● **TASK REQUIREMENTS**: Pick out each line in the listing below that contains the string "Given" and copy those lines as they appear.

● **MATERIAL FOR THIS EXERCISE**:
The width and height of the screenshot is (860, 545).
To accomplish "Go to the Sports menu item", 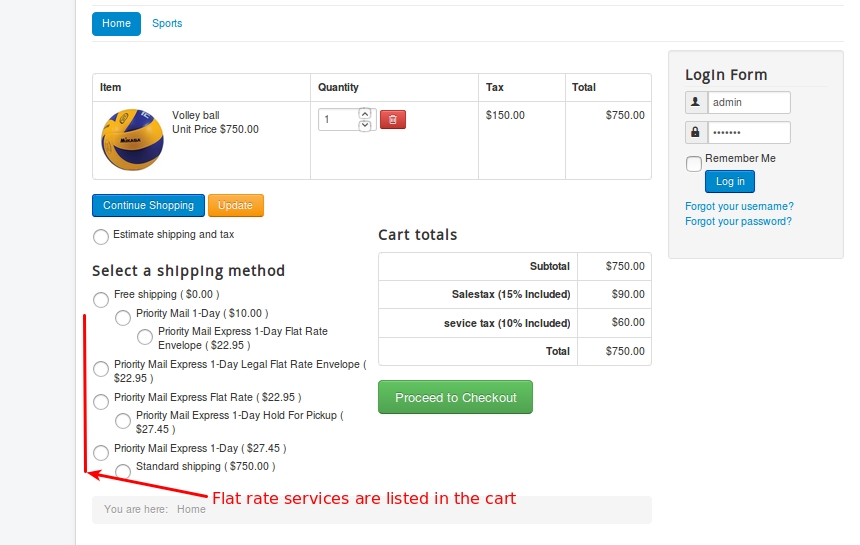I will [x=167, y=24].
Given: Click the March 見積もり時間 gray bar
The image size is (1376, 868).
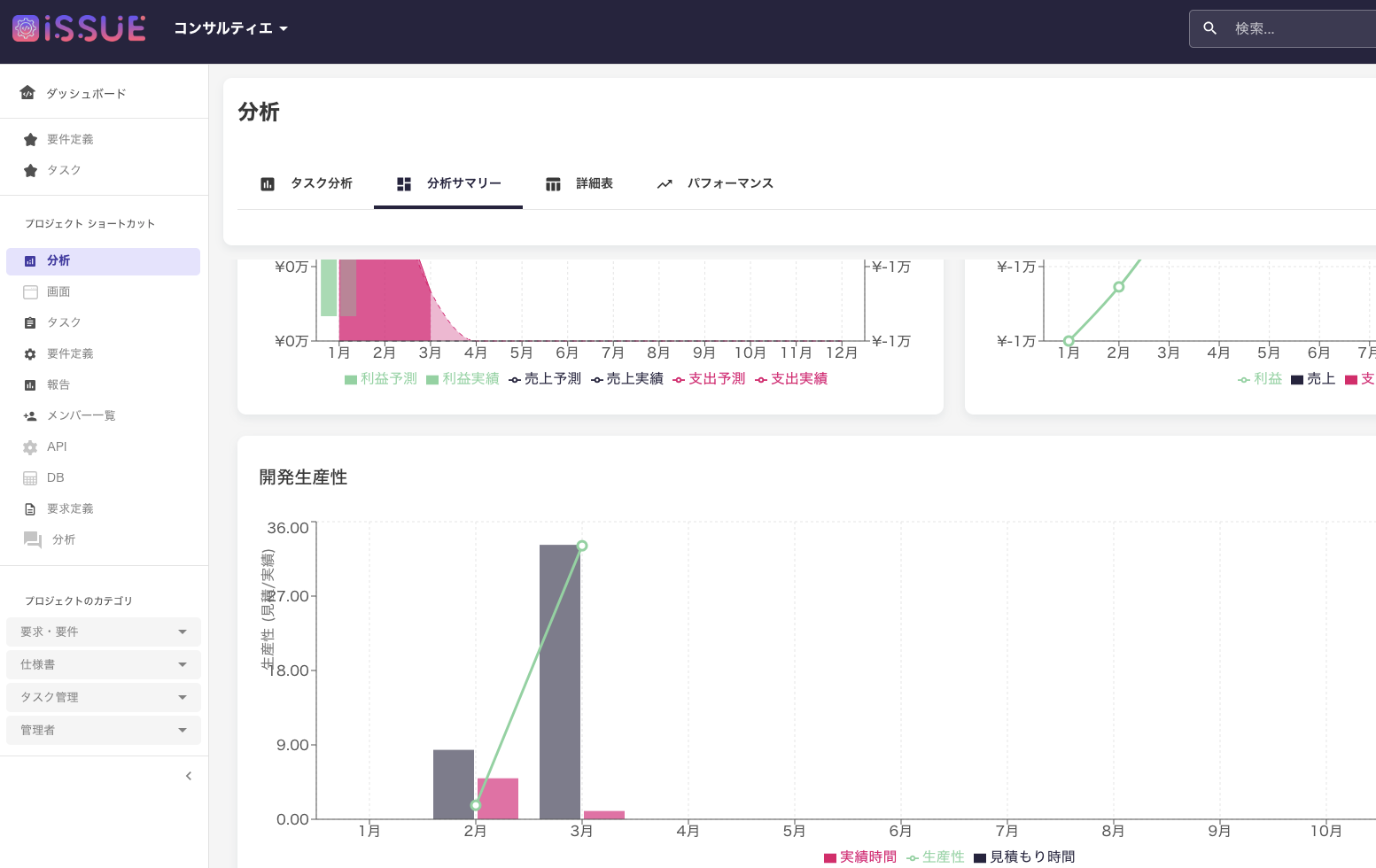Looking at the screenshot, I should [x=560, y=682].
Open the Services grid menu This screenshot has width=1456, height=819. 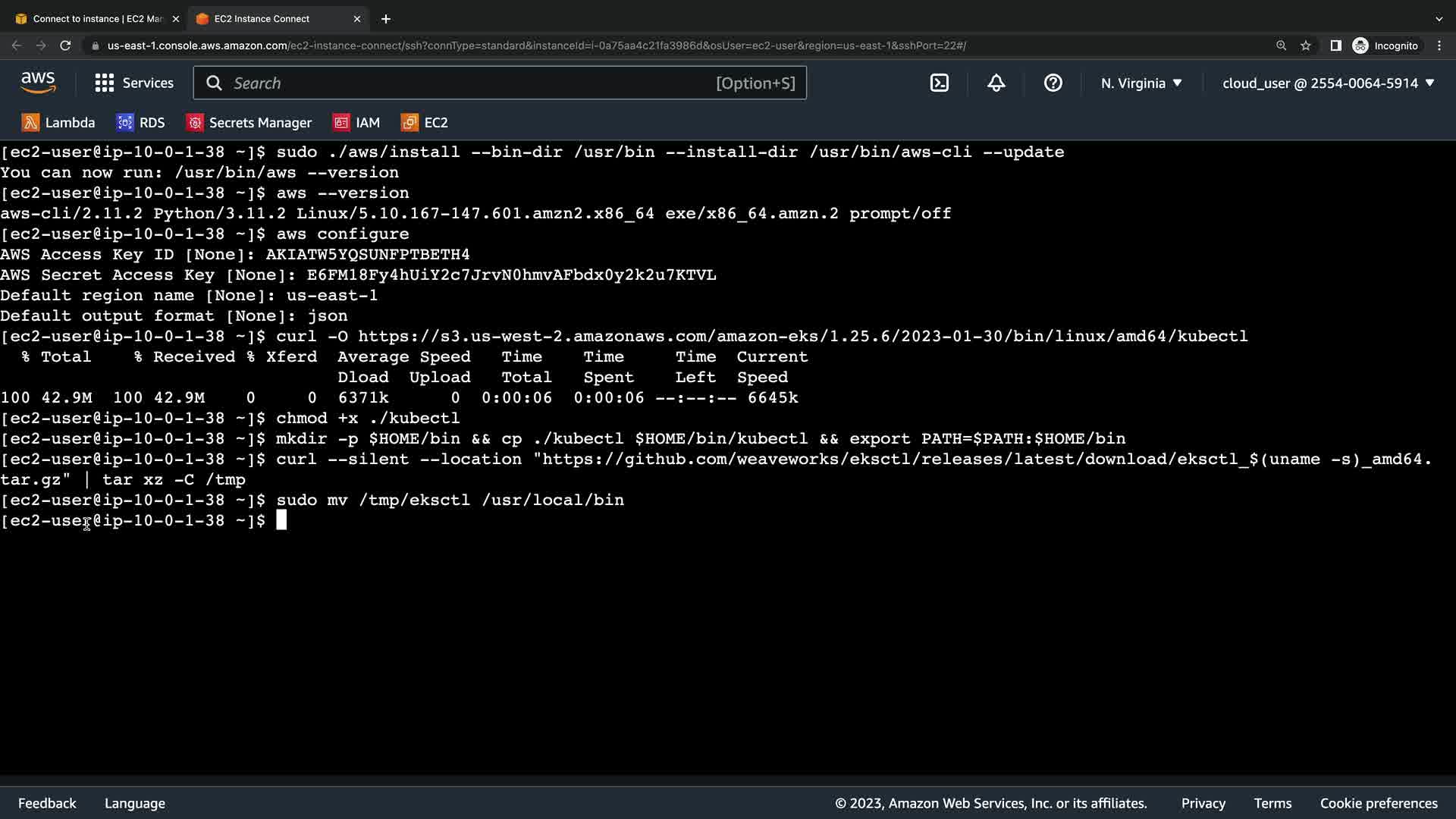coord(134,83)
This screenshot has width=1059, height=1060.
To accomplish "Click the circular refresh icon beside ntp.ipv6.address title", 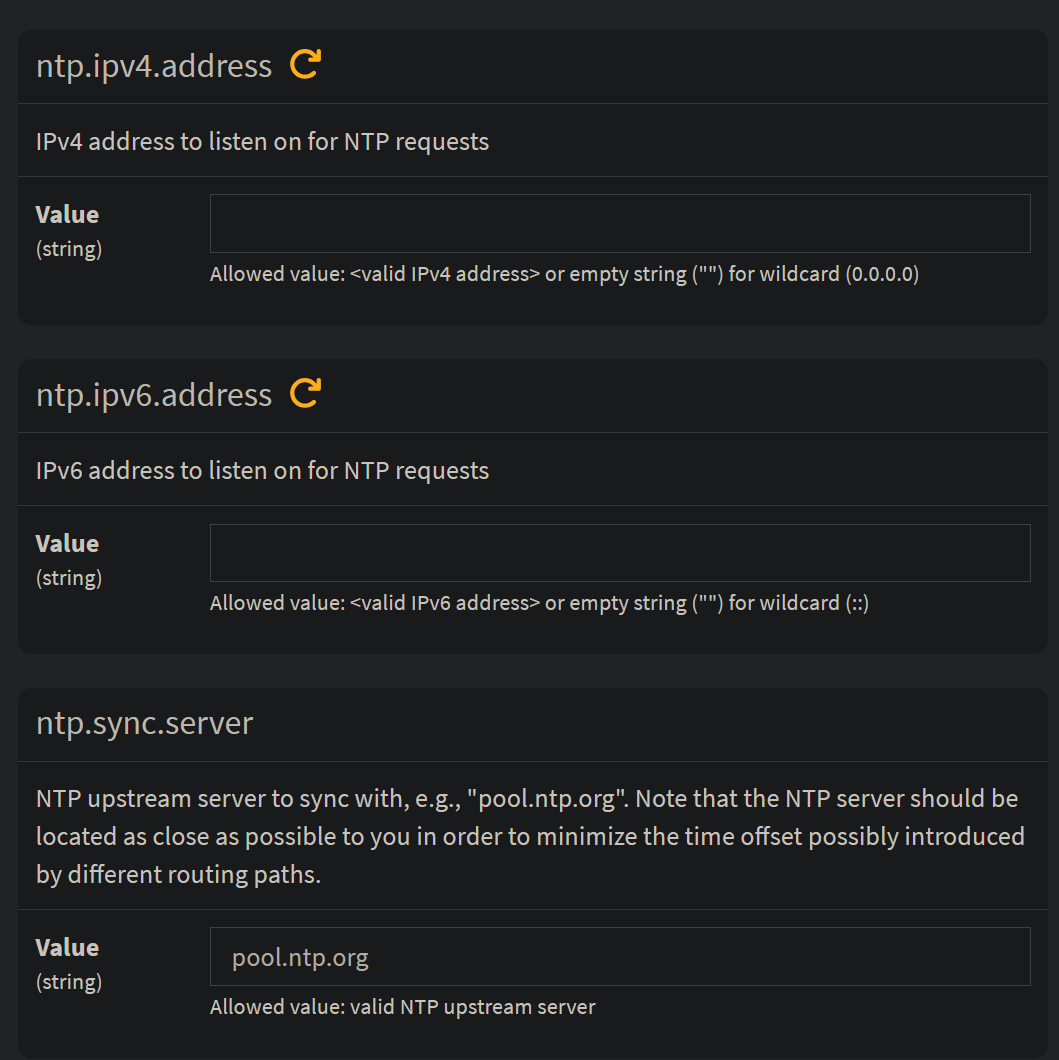I will [x=304, y=391].
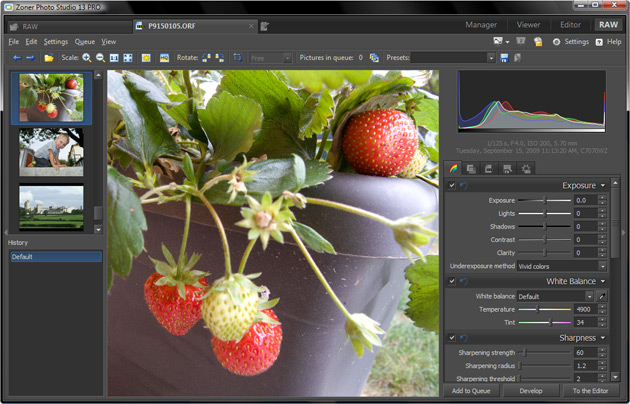Toggle the Exposure section checkbox

[x=452, y=185]
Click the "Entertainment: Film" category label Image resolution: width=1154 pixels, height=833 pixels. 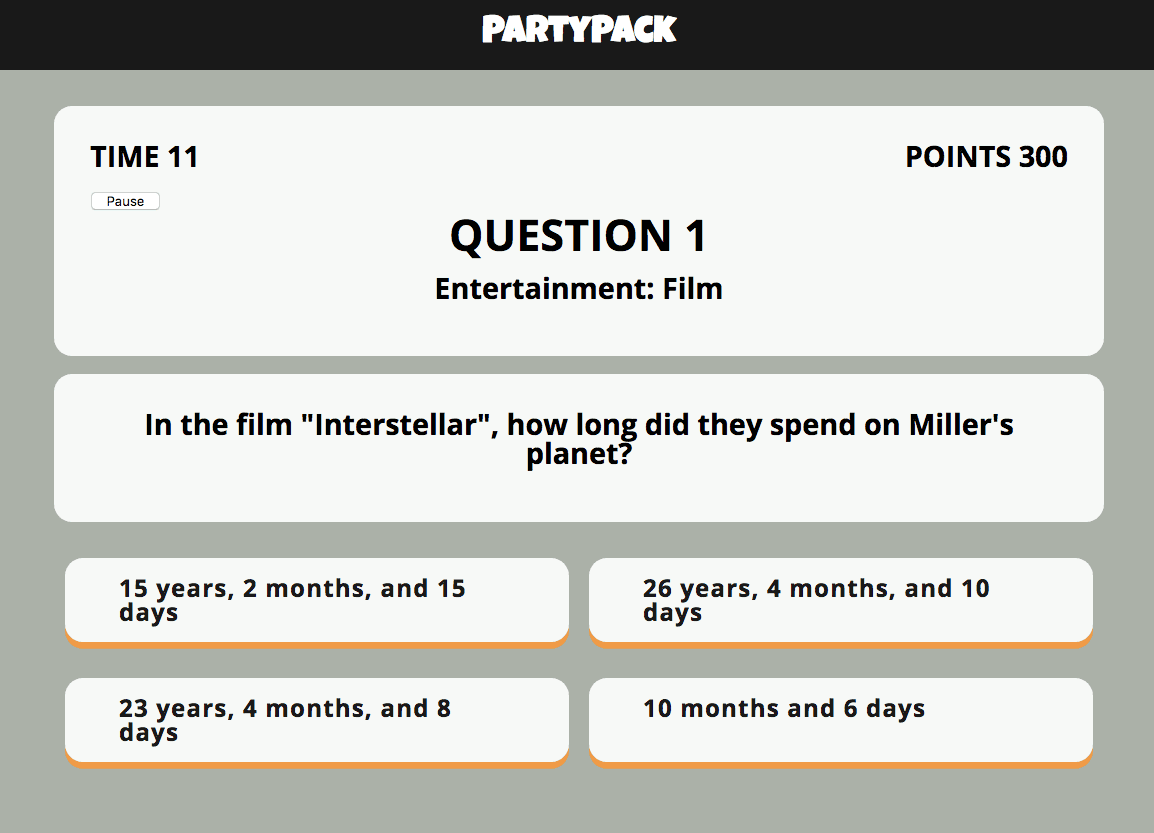(578, 289)
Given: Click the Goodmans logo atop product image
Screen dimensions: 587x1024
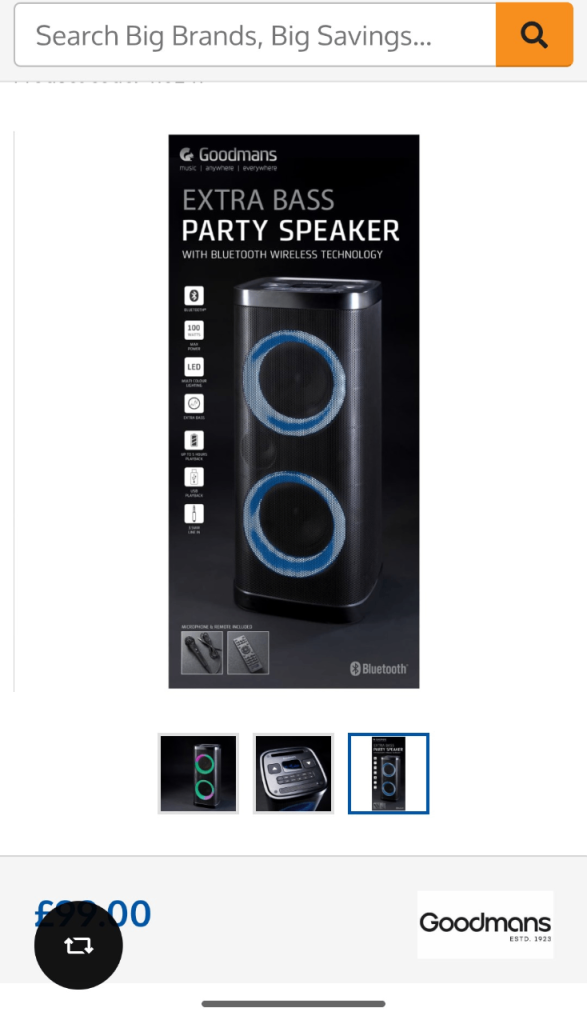Looking at the screenshot, I should [x=229, y=158].
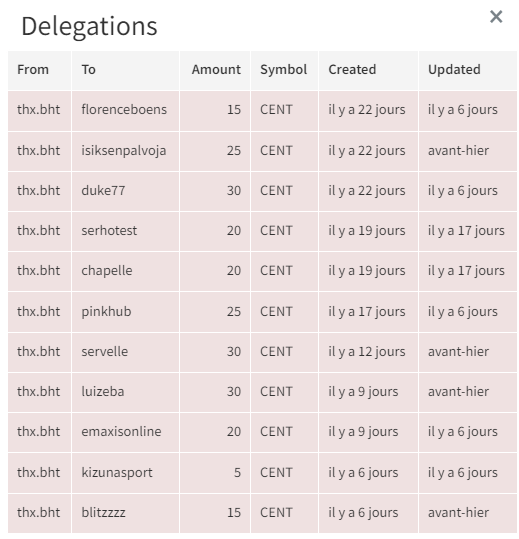Click the pinkhub recipient cell
This screenshot has height=539, width=519.
click(125, 312)

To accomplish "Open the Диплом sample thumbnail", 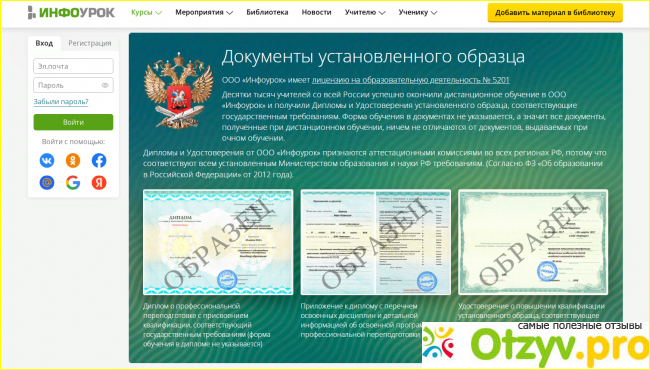I will [218, 242].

● **THE COMPLETED TASK**:
Given: Click the March 見積もり時間 gray bar
Given: Click the Goodmans logo atop product image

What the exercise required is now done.